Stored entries
■ ■ ■ ■ ■ ■ ■
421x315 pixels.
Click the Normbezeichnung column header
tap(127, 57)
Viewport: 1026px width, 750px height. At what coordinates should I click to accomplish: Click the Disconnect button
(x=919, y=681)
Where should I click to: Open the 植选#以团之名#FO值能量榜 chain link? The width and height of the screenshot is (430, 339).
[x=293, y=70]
■ ■ ■ ■ ■ ■ ■
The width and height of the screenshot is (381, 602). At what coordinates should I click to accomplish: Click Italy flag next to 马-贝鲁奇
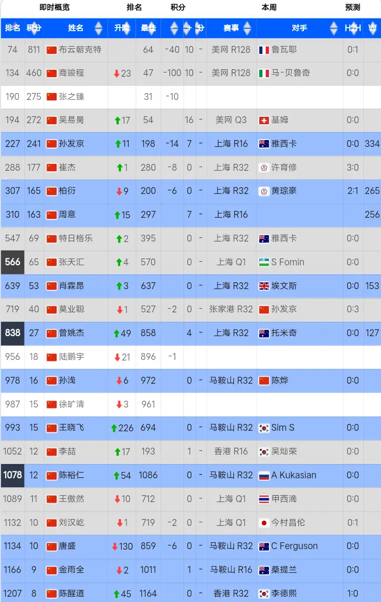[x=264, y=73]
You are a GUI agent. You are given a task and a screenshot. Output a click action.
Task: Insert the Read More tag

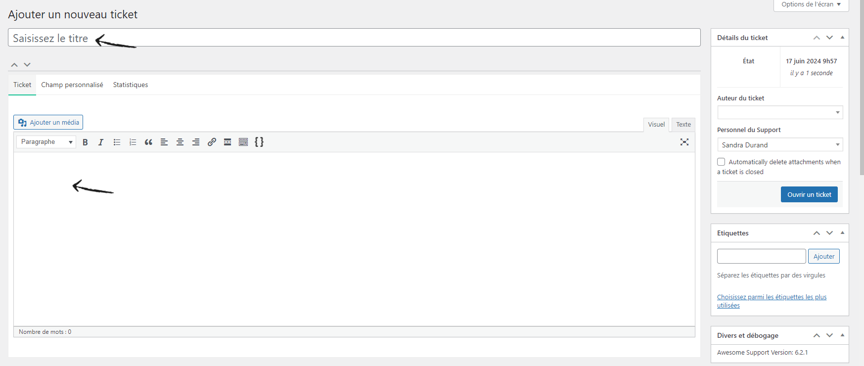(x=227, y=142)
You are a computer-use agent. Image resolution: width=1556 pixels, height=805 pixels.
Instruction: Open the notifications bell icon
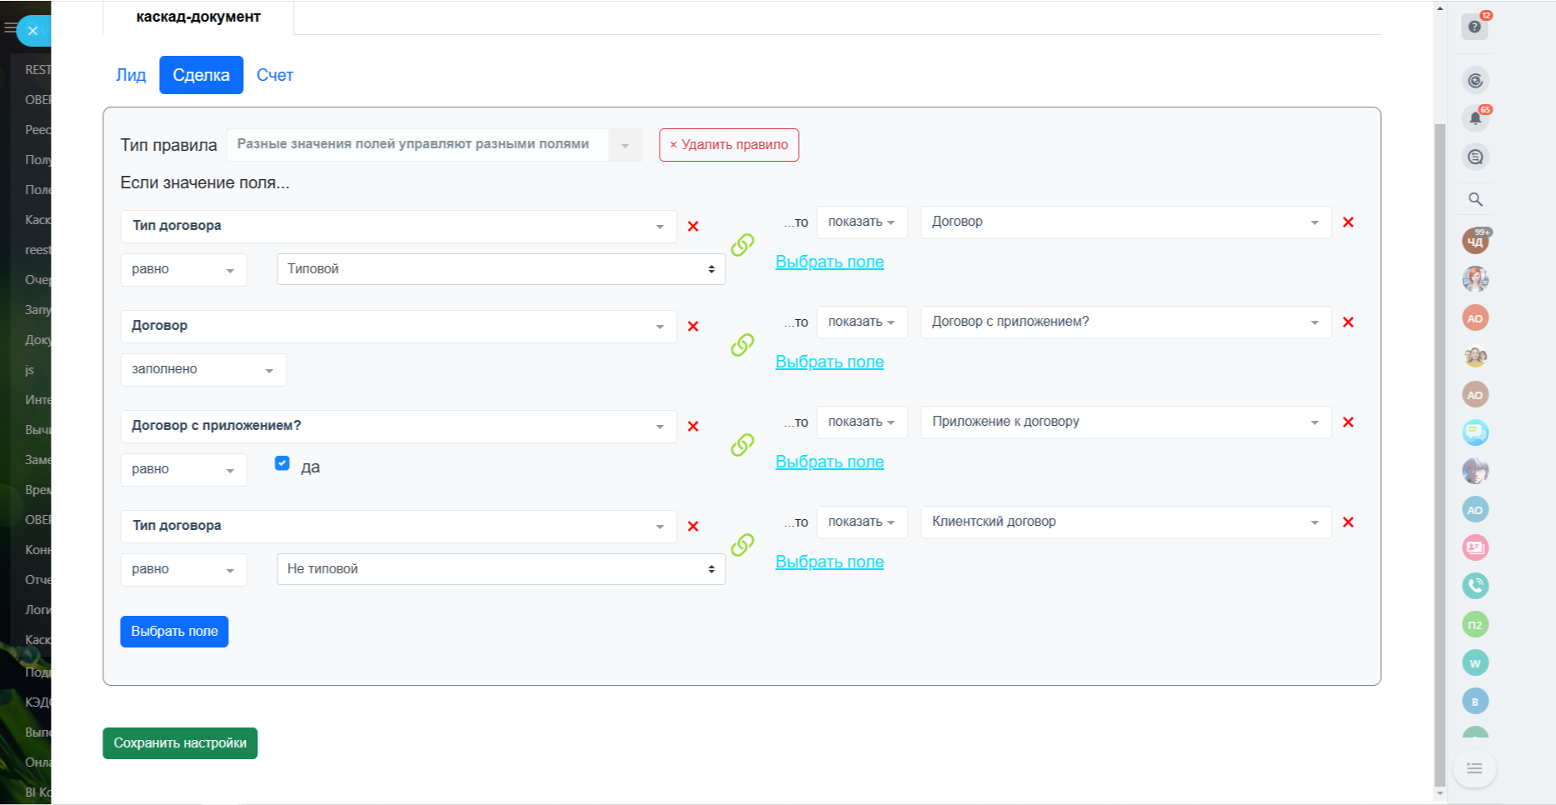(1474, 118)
■ ■ ■ ■ ■ ■ ■
| Problem to solve |
Check each line of the data above for the string "pixels", and copy the ones that have it.

| Expected answer |
421x315 pixels.
You are a computer-use agent. Image resolution: width=1556 pixels, height=805 pixels.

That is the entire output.